The Dollarway district headquarters were, in 2012, on the same campus as Dollarway High. The 2012 Arkansas legislative document stated that as a result the workers in the two facilities were in "close proximity".

==Demographics==
Circa 2012 90% of the students qualified for either lunches at school sold for a reduced price or lunches at no cost, a proxy for poverty, and 94% of the students were African-American. A grant application for the school described "[a]n overwhelming portion of our students" as having issues with gangs, transient housing, poverty, violence, and poor house.

==Student discipline==
It had a student attendance rate of 90.1%, below the state average. Student discipline was the lowest ranked indicator of the 2009 scholastic audit and that it indicated a severe lack of student discipline in general.

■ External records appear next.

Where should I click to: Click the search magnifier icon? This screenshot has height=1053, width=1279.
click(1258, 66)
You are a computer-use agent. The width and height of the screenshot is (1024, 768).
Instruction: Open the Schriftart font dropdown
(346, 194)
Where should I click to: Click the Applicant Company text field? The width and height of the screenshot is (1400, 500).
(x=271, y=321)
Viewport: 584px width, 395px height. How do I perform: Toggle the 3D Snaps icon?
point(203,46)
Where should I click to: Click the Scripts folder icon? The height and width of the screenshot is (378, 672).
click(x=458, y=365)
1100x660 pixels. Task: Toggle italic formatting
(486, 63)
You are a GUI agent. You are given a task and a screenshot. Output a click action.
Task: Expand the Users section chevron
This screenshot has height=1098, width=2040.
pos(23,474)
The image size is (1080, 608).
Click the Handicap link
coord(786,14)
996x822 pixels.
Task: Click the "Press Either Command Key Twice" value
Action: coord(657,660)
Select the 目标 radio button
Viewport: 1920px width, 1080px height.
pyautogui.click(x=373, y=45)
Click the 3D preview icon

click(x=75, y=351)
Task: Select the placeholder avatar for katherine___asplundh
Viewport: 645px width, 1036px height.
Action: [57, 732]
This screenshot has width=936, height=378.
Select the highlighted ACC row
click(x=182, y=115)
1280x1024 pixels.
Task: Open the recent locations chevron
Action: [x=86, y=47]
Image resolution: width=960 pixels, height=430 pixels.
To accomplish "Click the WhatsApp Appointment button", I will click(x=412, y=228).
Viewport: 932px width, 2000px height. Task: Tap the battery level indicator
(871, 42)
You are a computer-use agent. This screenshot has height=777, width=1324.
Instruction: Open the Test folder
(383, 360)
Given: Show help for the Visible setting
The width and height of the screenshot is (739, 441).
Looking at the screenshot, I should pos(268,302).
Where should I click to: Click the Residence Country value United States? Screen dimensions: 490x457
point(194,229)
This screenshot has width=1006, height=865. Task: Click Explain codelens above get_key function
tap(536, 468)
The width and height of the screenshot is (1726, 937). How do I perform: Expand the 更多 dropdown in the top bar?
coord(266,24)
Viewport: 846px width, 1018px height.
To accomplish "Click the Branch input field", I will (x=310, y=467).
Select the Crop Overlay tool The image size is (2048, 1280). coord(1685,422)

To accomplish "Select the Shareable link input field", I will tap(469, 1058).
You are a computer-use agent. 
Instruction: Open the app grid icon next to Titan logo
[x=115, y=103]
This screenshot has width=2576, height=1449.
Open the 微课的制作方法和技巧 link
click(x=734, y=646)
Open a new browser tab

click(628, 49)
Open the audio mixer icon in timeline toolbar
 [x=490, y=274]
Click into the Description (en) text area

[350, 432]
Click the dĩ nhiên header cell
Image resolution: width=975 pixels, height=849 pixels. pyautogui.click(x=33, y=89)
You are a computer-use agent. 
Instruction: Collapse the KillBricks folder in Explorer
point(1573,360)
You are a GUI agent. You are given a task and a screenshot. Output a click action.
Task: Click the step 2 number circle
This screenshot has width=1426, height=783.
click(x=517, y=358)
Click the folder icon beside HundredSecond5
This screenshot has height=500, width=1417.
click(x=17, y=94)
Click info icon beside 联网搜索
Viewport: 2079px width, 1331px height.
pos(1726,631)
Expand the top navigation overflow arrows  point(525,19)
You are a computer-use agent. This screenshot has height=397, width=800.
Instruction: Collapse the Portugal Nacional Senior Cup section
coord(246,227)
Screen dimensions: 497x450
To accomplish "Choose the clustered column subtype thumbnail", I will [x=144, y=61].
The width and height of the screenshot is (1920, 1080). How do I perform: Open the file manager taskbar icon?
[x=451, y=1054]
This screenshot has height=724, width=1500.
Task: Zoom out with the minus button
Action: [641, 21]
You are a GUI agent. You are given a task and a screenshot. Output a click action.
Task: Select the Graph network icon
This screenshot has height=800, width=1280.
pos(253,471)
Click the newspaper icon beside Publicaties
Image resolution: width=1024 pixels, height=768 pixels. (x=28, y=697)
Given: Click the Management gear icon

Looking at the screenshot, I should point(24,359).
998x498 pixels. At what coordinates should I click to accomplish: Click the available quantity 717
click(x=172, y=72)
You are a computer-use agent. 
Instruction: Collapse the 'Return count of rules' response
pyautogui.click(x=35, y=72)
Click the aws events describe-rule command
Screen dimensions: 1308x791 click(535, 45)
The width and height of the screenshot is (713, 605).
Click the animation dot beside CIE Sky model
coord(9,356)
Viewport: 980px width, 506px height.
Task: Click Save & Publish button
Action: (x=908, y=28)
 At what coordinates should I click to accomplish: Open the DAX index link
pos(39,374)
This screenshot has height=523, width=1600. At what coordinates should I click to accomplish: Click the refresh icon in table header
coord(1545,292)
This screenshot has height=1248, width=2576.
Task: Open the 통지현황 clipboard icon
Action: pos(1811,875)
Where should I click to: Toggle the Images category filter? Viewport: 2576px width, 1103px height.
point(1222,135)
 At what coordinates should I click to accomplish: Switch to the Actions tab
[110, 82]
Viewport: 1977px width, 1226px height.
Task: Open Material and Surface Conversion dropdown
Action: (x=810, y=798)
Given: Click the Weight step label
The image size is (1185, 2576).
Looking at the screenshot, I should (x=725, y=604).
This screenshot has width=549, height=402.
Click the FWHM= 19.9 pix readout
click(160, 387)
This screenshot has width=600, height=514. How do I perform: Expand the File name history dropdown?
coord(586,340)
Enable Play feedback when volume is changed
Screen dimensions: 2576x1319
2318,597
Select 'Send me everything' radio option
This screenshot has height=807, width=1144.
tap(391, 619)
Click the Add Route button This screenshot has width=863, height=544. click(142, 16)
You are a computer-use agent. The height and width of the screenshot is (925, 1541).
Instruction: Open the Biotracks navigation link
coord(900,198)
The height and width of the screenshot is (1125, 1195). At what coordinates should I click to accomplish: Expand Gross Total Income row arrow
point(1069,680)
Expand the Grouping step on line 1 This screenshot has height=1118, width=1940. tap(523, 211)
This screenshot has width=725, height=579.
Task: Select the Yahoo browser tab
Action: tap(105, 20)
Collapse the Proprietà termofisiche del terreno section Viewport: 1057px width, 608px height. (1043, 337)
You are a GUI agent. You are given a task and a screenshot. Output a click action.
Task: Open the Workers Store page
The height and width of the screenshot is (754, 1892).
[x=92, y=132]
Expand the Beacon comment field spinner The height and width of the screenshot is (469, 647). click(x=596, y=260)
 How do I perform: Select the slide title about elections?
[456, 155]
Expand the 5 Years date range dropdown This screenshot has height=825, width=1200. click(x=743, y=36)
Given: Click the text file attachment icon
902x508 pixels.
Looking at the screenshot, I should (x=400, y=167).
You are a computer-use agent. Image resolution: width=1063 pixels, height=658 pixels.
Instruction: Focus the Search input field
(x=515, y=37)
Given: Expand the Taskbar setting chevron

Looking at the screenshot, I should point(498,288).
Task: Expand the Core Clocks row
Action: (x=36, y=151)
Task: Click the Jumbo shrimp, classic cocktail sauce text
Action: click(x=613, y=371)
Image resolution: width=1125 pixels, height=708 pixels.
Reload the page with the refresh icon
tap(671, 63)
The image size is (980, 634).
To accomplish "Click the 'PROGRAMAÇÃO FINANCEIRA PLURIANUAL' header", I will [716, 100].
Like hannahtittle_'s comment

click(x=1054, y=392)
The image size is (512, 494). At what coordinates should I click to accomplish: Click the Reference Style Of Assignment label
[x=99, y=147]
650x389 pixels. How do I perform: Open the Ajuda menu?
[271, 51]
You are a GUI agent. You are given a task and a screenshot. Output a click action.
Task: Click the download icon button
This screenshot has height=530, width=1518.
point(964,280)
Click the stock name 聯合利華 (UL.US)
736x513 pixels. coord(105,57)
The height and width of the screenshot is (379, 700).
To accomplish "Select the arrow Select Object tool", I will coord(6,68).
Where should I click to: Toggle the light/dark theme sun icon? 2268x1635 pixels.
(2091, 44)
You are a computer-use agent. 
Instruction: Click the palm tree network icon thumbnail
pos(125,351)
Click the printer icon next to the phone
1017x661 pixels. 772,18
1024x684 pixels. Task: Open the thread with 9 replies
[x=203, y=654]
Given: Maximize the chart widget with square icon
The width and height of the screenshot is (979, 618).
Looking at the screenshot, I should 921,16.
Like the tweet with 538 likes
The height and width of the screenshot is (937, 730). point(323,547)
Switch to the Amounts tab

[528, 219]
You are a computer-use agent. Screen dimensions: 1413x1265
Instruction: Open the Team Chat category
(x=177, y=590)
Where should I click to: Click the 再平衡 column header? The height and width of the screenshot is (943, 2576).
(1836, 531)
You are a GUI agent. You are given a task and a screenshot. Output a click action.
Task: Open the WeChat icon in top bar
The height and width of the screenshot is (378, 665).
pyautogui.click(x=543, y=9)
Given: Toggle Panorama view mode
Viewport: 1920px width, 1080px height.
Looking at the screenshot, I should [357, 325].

The 2011 report stated that students being late and fights were aspects of the school.

== Extracurricular activities ==
The Dollarway High School mascot is the Cardinal bird with school colors of cardinal and white.

The 2011 state report stated "The teachers who talked with us are disappointed the school does not have student organizations".

=== Athletics ===
For 2012–14, the Dollarway Cardinals participate in the 4A Region 2 Conference for interscholastic activities administered by the Arkansas Activities Association (AAA) including baseball, basketball (boys/girls), cheer, dance, cross country, football, golf (boys/girls), softball, and track and field.
- Football: The football team won 3 consecutive state football championship in 1988, 1989, 1990, with a combined record of 40–2.
- Golf: The boys golf team won a state golf championship in 1960.
- Basketball: The Cardinals boys basketball team won a state championship in 2006 and was also a 2013 state championship finalist; losing to the Pottsville Apaches 54–50.
- Track and field: The boys track team won a state track and field championship in 1990.

==Notable alumni==
The following are notable people associated with Dollarway High School. If the person was a Dollarway High School student, the number in parentheses indicates the year of graduation; if the person was a faculty or staff member, that person's title and years of association are included.

- Carl Kidd – American football player in the NFL and CFL.
- Greg Lee – American football player in the NFL.